● **Short exercise A**
Decide whether each statement below agrees with the article on supporting tomato plants that follows: (i) the writer had grown tomatoes in a raised bed for three seasons; (ii) the tomato vines sometimes broke the twine; (iii) the writer added stakes while using a string trellis. Answer yes or no for each and quote the words of the article that decide it.
● **Short exercise B**
From the article on supporting tomato plants below, list every activity the writer suspects people who succeed with string trellises are extremely vigilant in.

● **Document passage**
>>>

Supporting Tomato Plants
September, 2014 - At the time of writing this article, I had grown tomatoes in a raised bed for two seasons. I have tried supporting the plants with stakes and with a well-planned string trellis. Both methods seemed to conflict with the natural growth pattern of tomato plants, and, therefore, both methods proved inadequate.
Stakes seemed to force vine growth into the ideal of a single vertical axis. A string trellis seemed to force vine growth into the ideal of a single flat plane. Tomato vines that branched outside the main axis or outside a flat plane seemed to require additional support.
When I used stakes, I found myself adding more stakes late in the growing season, outside the plane of the original stakes, in order to accommodate branches that did not fit the single-axis ideal.
When I used a string trellis, I found myself adding supplementary stakes outside the plane of the strings. I also discovered that vines of the type of tomatoes I grow stretched the strings (strong twine), sometimes breaking the twine. Tomato vines did NOT simply branch in the vertical direction of the twine as I had planned, but "chose" other directions of branching that deformed the twine beyond any real supporting configuration, even though I pulled the twine as tightly as possible. I found out the hard way that twine simply develops excessive give over time, under the continuous force of tomato vine growth and branching.
I am not sure how people who claim success with string trellises achieve such success. I suspect that these people are extremely vigilant in monitoring, pruning, and training their tomato vines. I believe that there is a less demanding, more enjoyable way.

<<<

● **Extracted records**

>>>

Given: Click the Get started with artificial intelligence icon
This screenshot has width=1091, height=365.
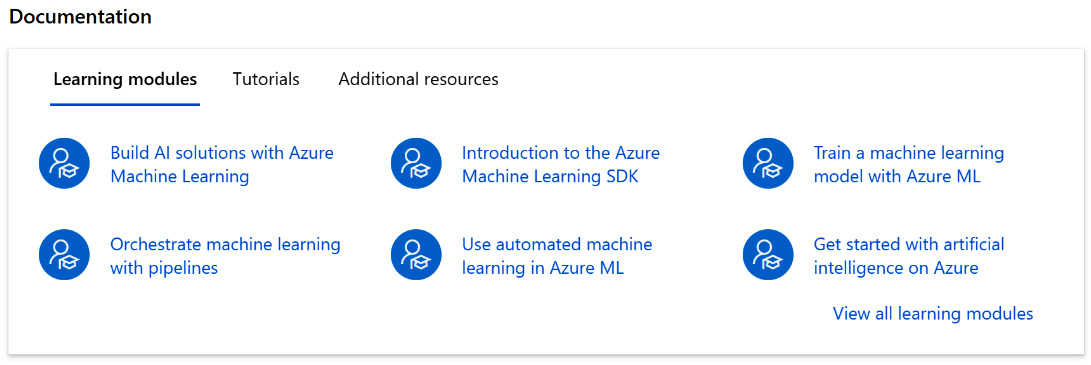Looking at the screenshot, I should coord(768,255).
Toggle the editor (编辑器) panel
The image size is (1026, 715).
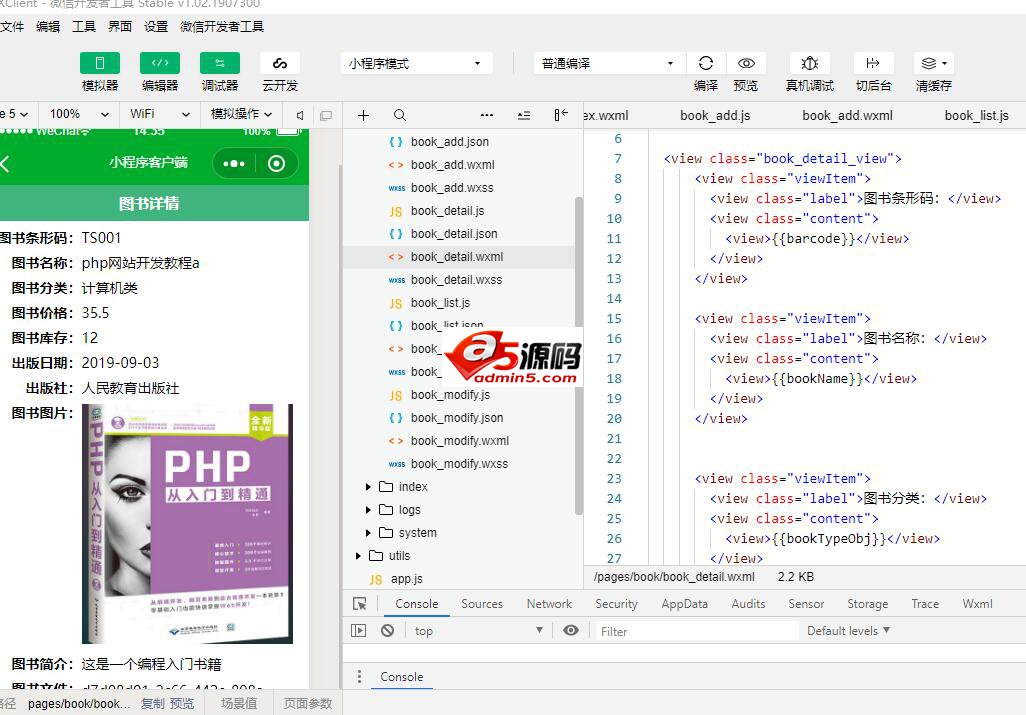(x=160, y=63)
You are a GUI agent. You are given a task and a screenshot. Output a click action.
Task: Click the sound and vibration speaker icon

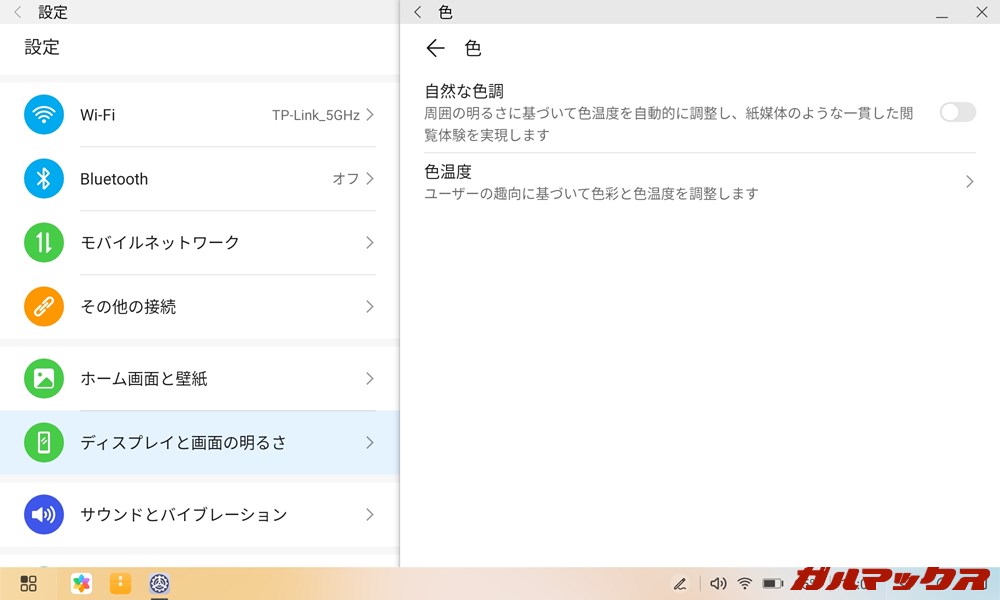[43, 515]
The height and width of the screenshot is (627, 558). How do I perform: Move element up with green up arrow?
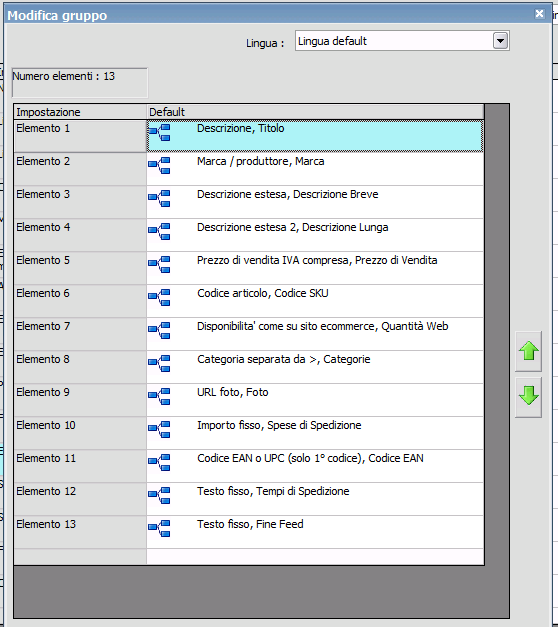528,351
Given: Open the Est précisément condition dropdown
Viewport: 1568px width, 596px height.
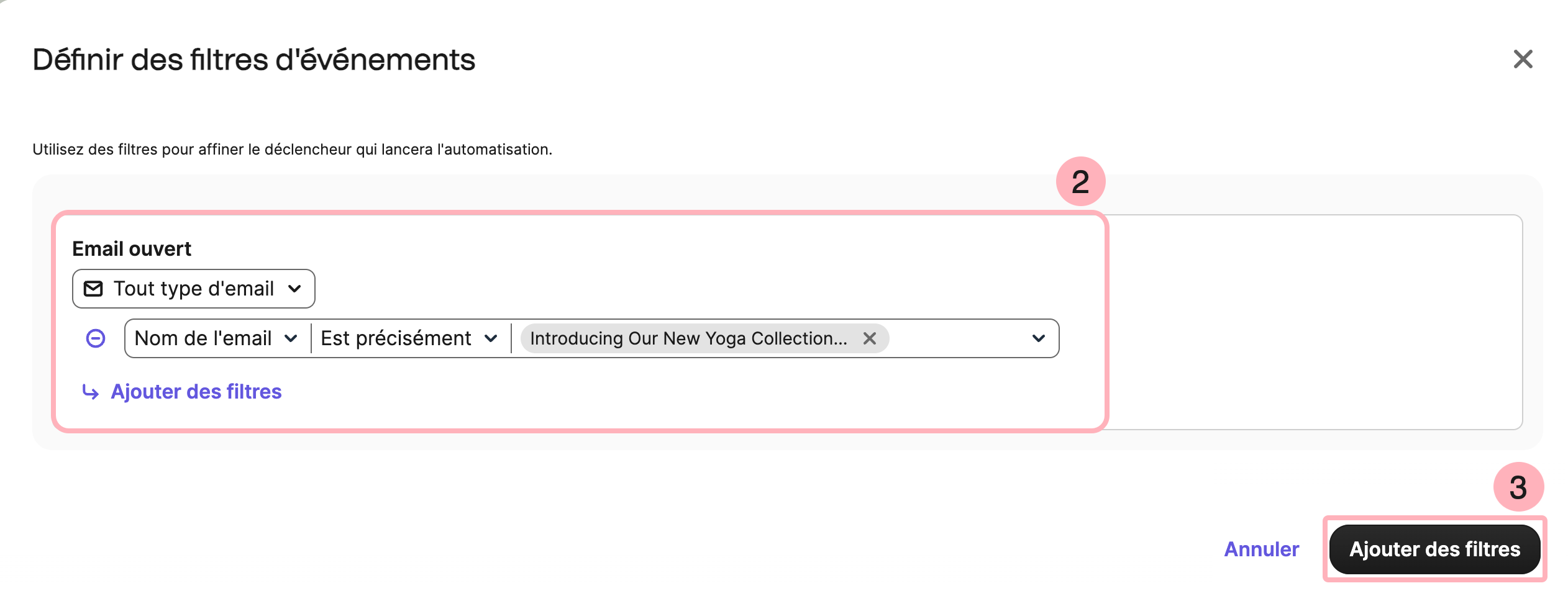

<<<
>>>

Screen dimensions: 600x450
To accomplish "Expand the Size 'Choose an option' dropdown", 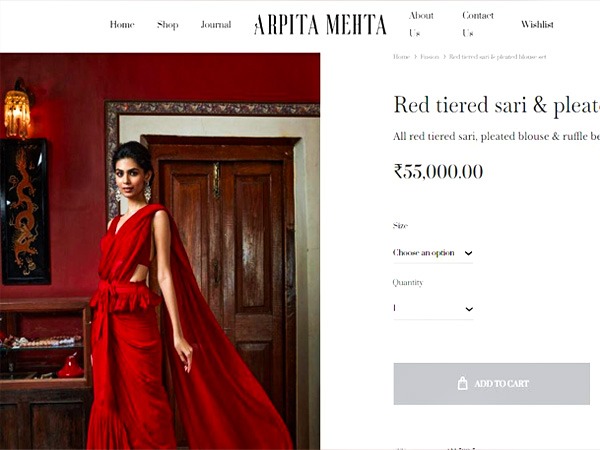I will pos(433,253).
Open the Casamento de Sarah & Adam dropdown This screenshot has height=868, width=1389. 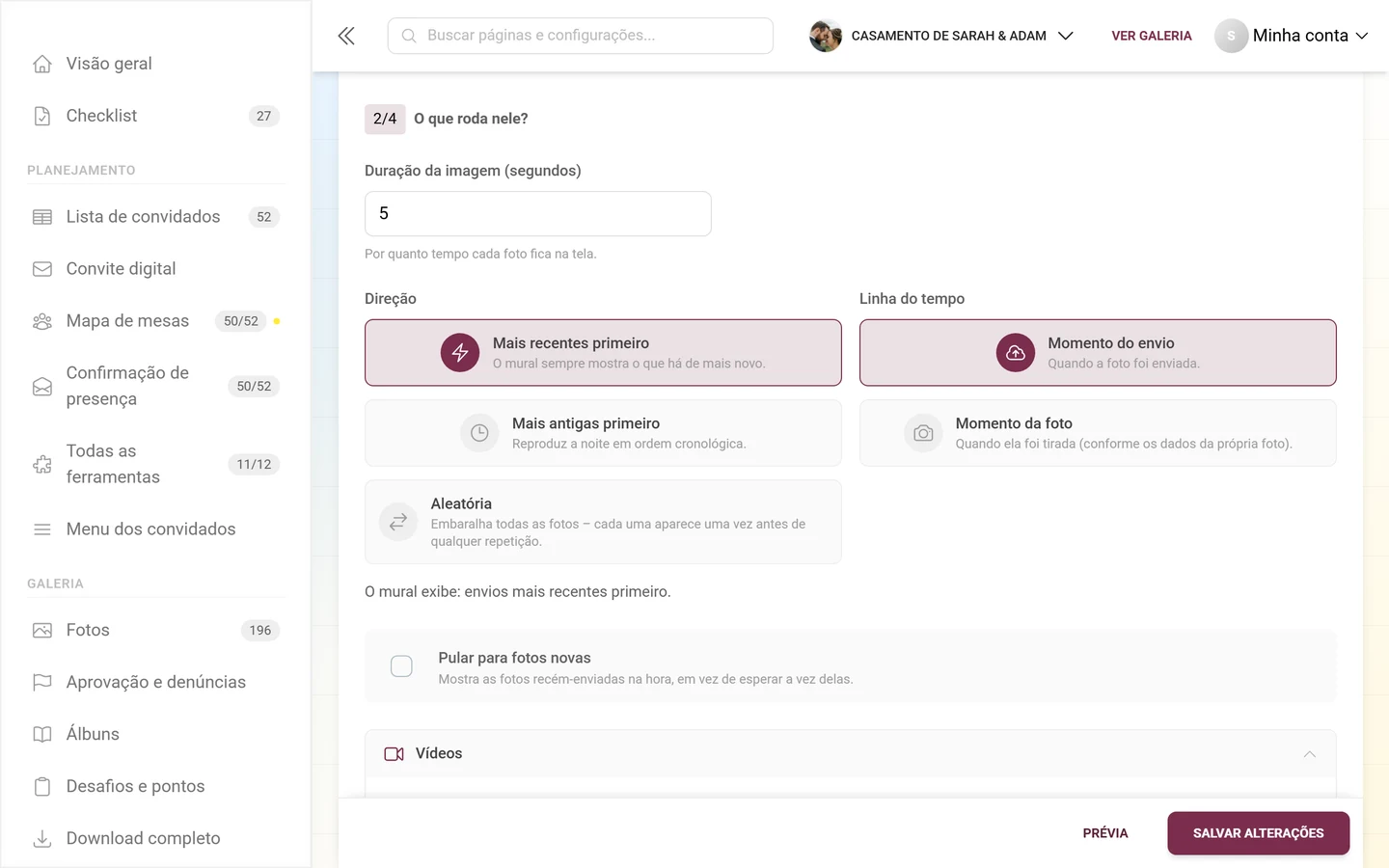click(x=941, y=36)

<<<
>>>

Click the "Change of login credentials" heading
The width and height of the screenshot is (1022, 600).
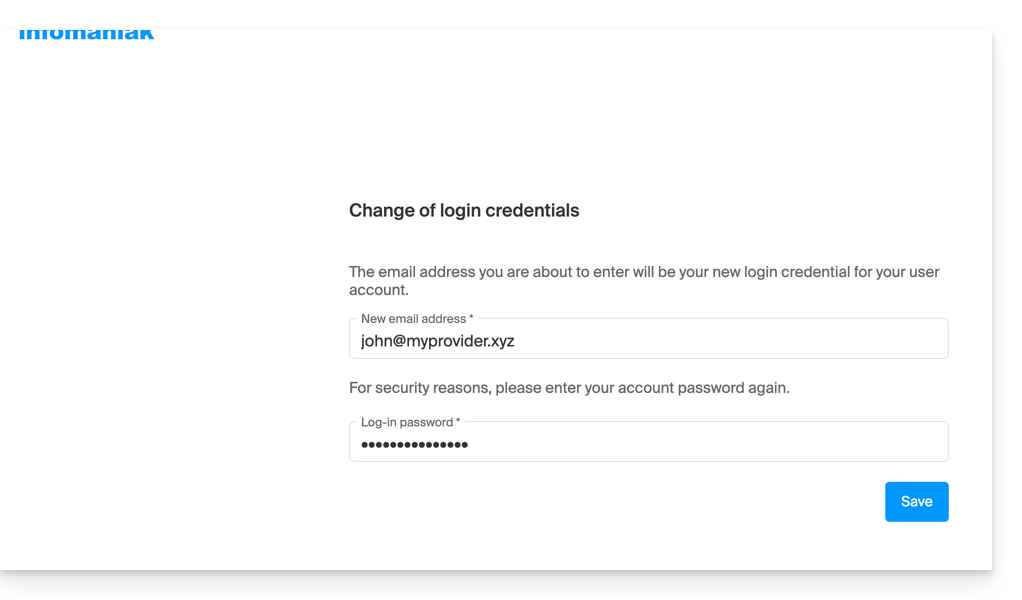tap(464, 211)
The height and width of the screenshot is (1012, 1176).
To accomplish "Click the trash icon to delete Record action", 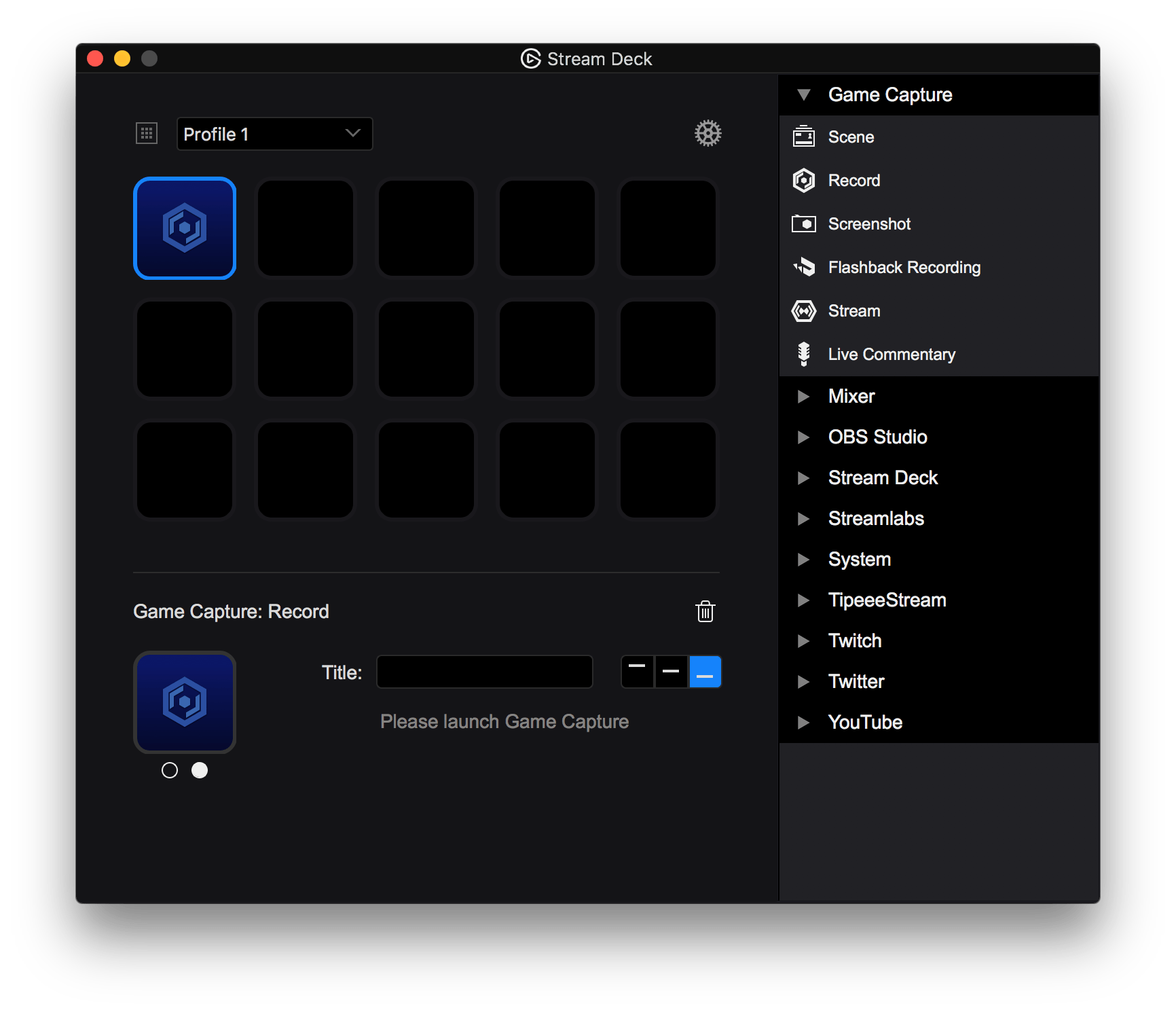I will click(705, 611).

<<<

● **Full output A**
(i) No: "I had grown tomatoes in a raised bed for two seasons."
(ii) Yes: "sometimes breaking the twine."
(iii) Yes: "I found myself adding supplementary stakes outside the plane of the strings."

● **Full output B**
Monitoring, pruning, and training their tomato vines.